Viterbo – (g.f.) – Piscina comunale, il sindaco Giovanni Arena pronto a dare l’ultimatum.
In un consiglio comunale in cui ne sono successe di tutti i colori, ci sono i dipendenti della struttura. Per loro, stipendi in arretrato. Non è il solo problema. Pure il comune lamenta ritardi nei canoni di locazione con la società che si occupa della gestione. Non si tratta di cifre trascurabili. Poi ci sono i lavori che dovevano essere effettuati in base al rinnovo della gestione.
“La situazione è complicata – spiega il sindaco Giovanni Arena – e si trascina da anni. La passata amministrazione ha rinnovato per altri dieci anni la concessione, nonostante un debito che si era accumulato. Io ci avrei pensato bene”.

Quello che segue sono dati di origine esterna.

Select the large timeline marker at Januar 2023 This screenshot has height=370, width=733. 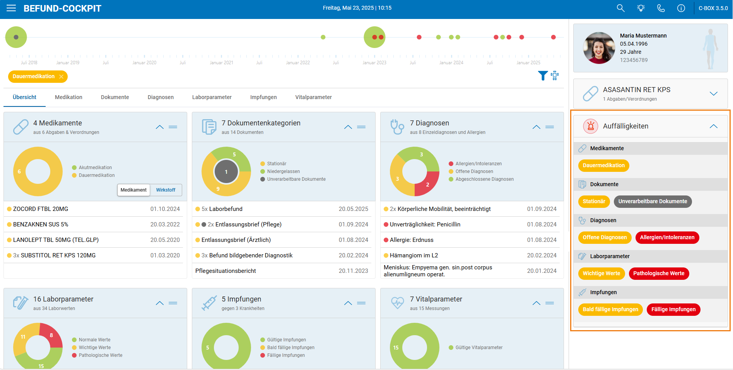point(374,37)
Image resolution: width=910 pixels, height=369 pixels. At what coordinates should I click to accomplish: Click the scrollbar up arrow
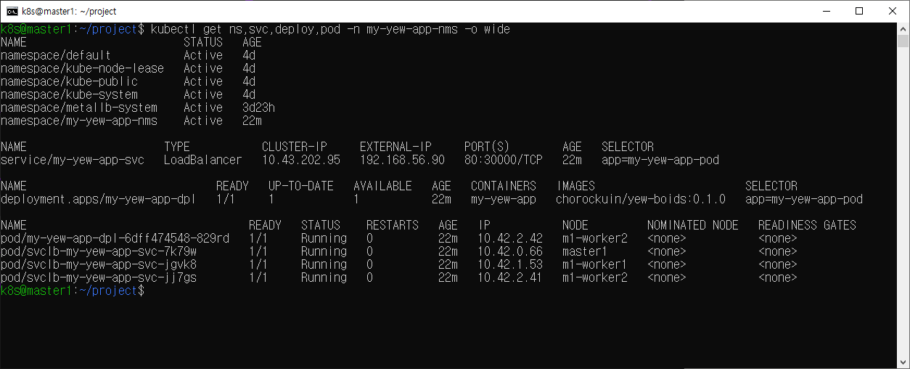[903, 29]
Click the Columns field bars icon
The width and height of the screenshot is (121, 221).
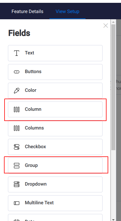(x=17, y=128)
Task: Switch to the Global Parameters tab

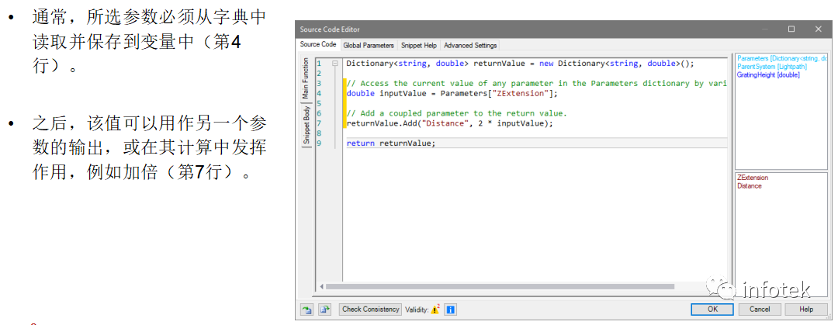Action: click(369, 46)
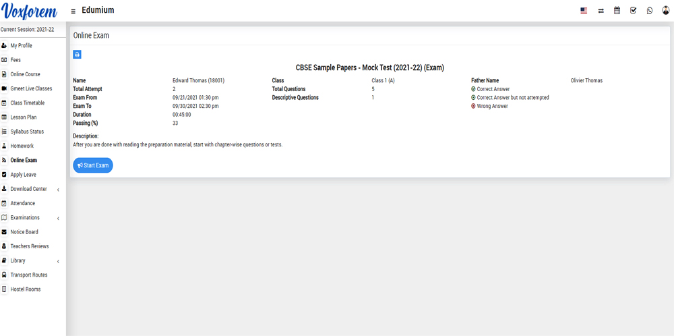Select Apply Leave in sidebar

[x=24, y=175]
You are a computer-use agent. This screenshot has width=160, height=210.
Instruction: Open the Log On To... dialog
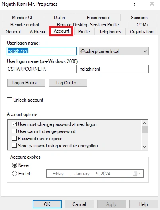click(x=68, y=83)
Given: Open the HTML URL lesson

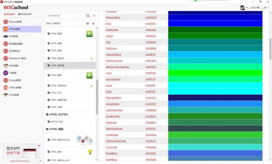Looking at the screenshot, I should pyautogui.click(x=54, y=93).

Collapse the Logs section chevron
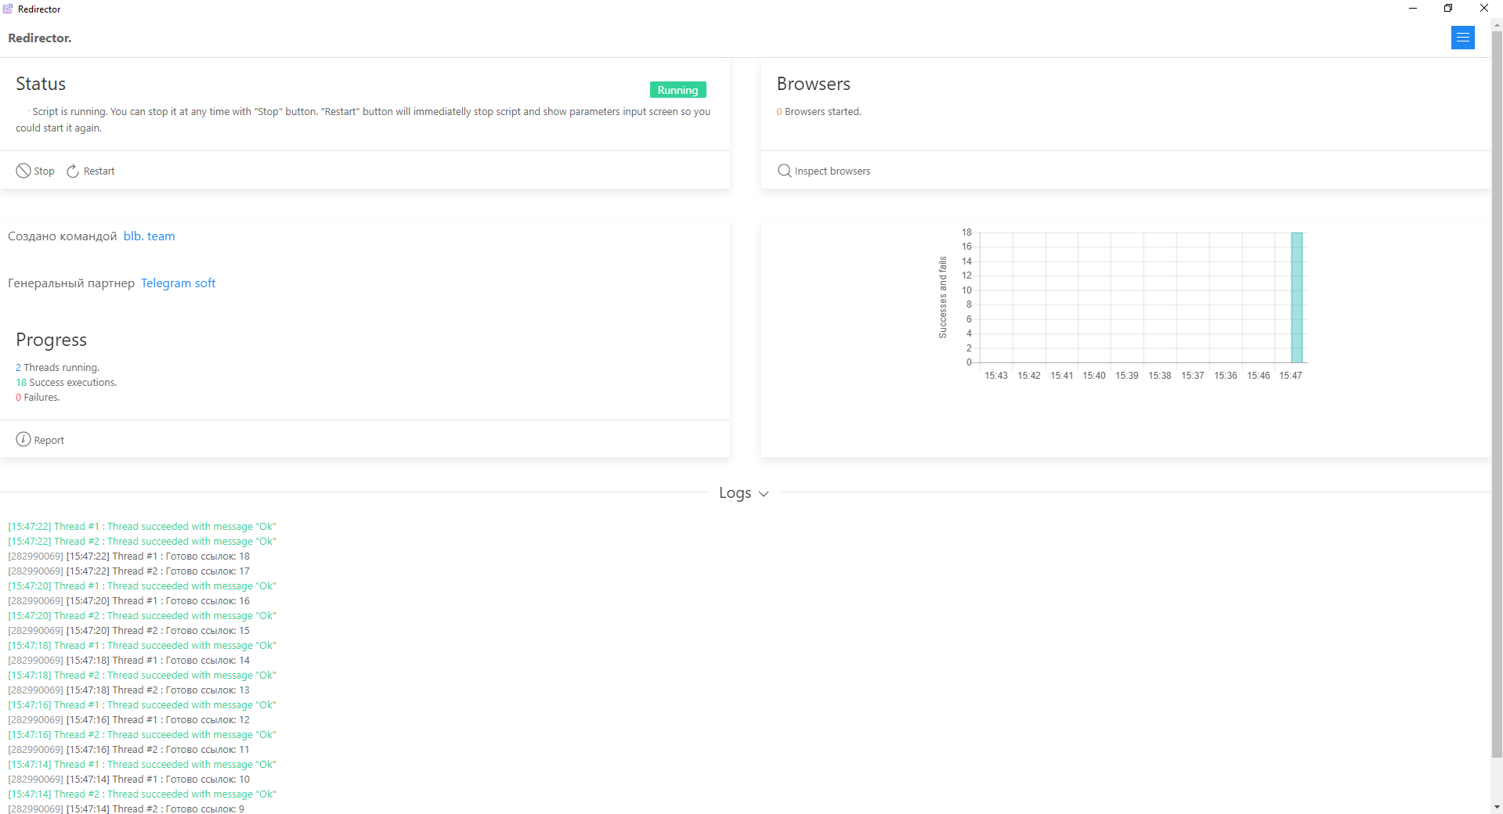[x=764, y=494]
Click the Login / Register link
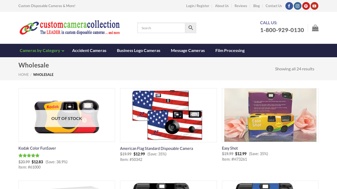337x189 pixels. click(198, 6)
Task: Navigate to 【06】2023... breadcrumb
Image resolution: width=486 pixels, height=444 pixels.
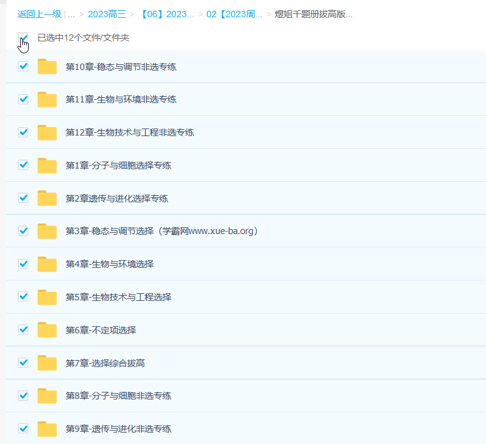Action: (x=166, y=14)
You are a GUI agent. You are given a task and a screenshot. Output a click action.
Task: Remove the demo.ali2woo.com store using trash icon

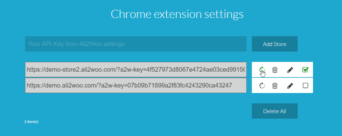(275, 86)
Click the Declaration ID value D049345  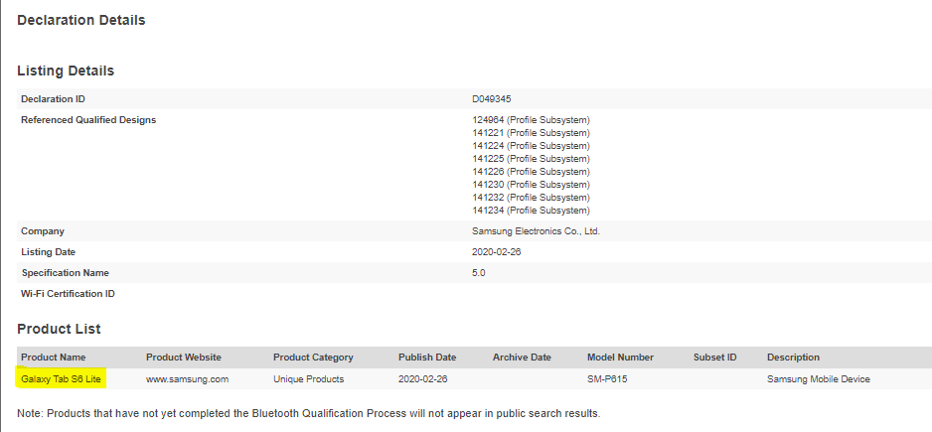492,99
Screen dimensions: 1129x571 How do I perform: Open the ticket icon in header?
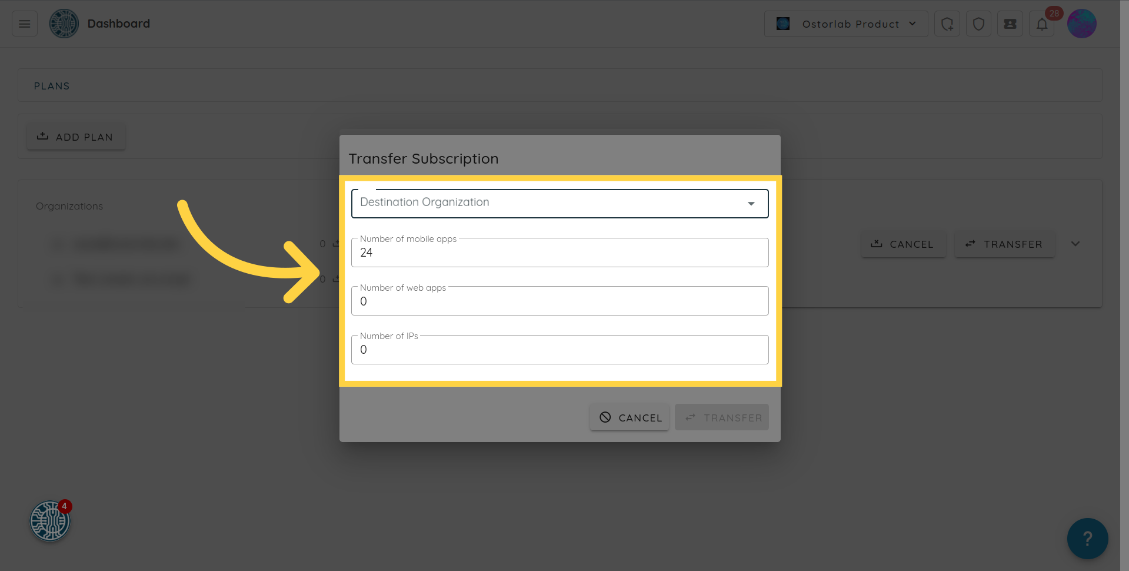click(x=1010, y=24)
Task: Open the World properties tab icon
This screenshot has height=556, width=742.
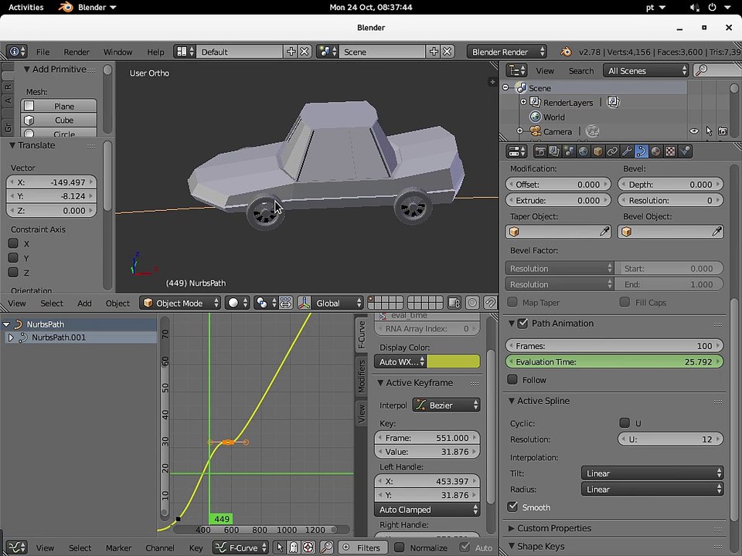Action: click(584, 151)
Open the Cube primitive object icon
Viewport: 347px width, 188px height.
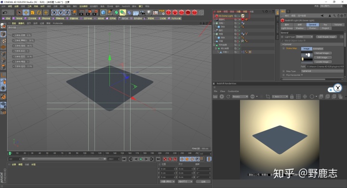pyautogui.click(x=103, y=13)
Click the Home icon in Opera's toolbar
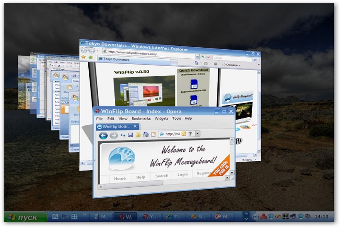Image resolution: width=340 pixels, height=227 pixels. [146, 135]
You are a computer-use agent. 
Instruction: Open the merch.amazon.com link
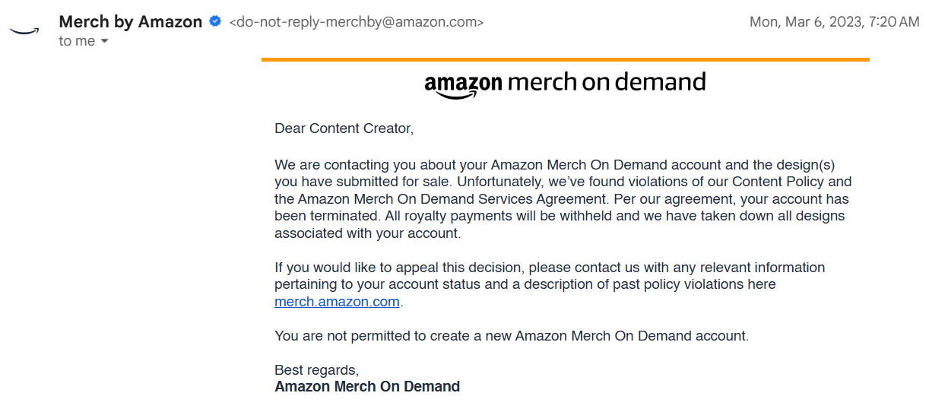[x=337, y=302]
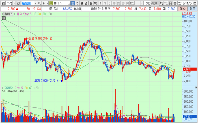
Task: Click the layout panel icon at top-left
Action: click(x=3, y=3)
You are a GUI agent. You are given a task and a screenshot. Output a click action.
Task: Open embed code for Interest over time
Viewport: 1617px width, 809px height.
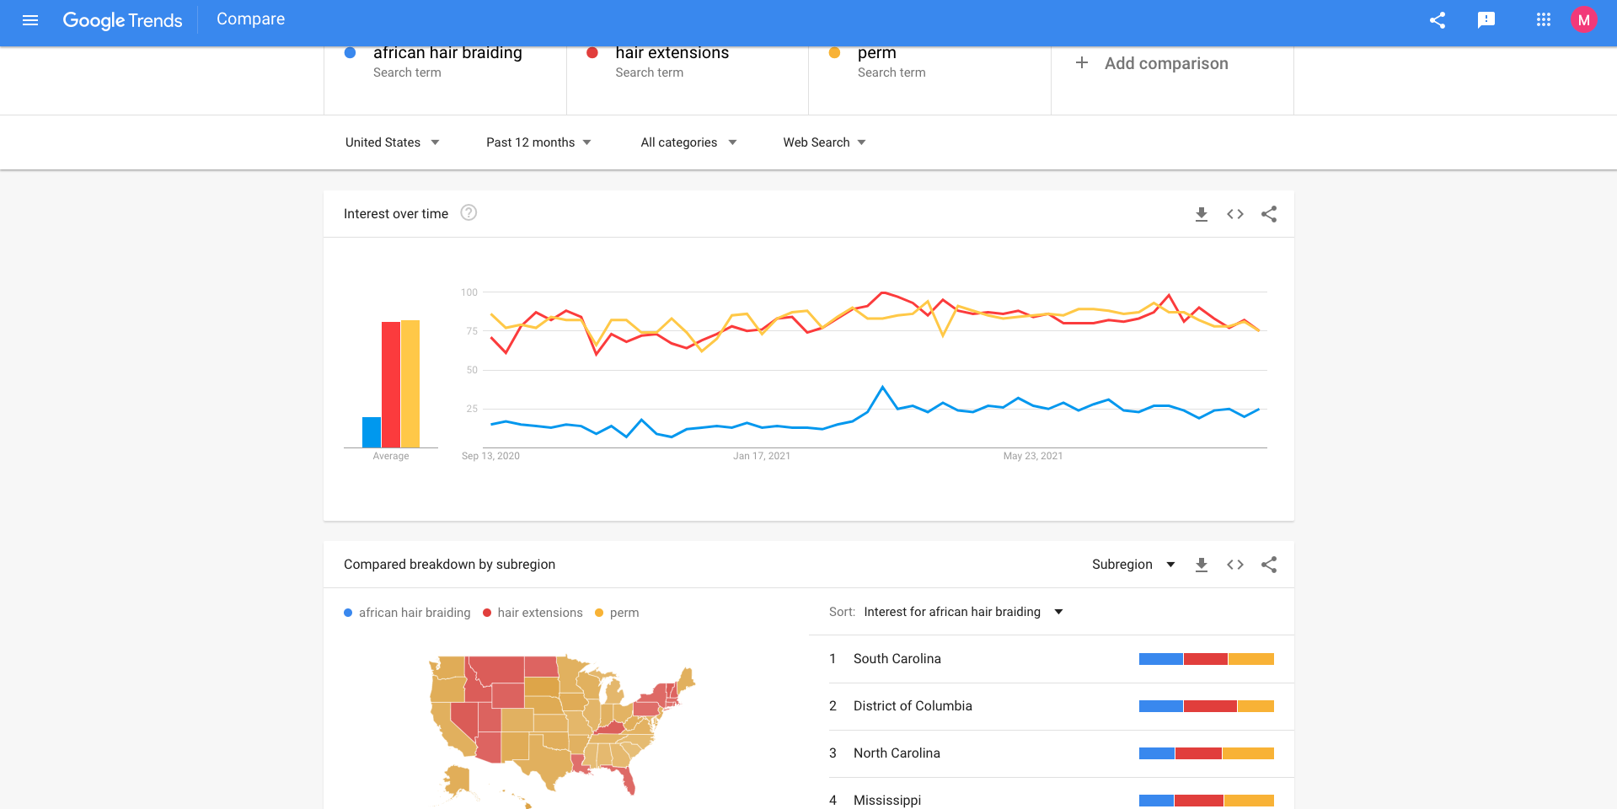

L’impianto natatorio adesso è chiuso, per lavori necessari a ottenere la certificazione antincendio.
“Lunedì dovrebbe riaprire – spiega Arena – ma mi arriva notizia che Talete abbia interrotto il servizio idrico. C’è da pagare una bolletta da 38mila euro. Dalla prossima settimana sarò lì per capire bene la situazione”.
Nel lungo termine. “Se si dovesse andare alla rescissione del contratto non sarebbe semplice – ammette Arena – in attesa della gara, chi garantisce l’apertura? Dalla Federazione italiana nuoto si sono resi disponibili, ma è comunque una procedura complessa.
Ecco perché la via migliore è intanto dare un preavviso. Trascorso il lasso di tempo, si valutano tutte le ipotesi”.
Di più non è dato sapere. L’argomento è naufragato nel modo peggiore, in caciara.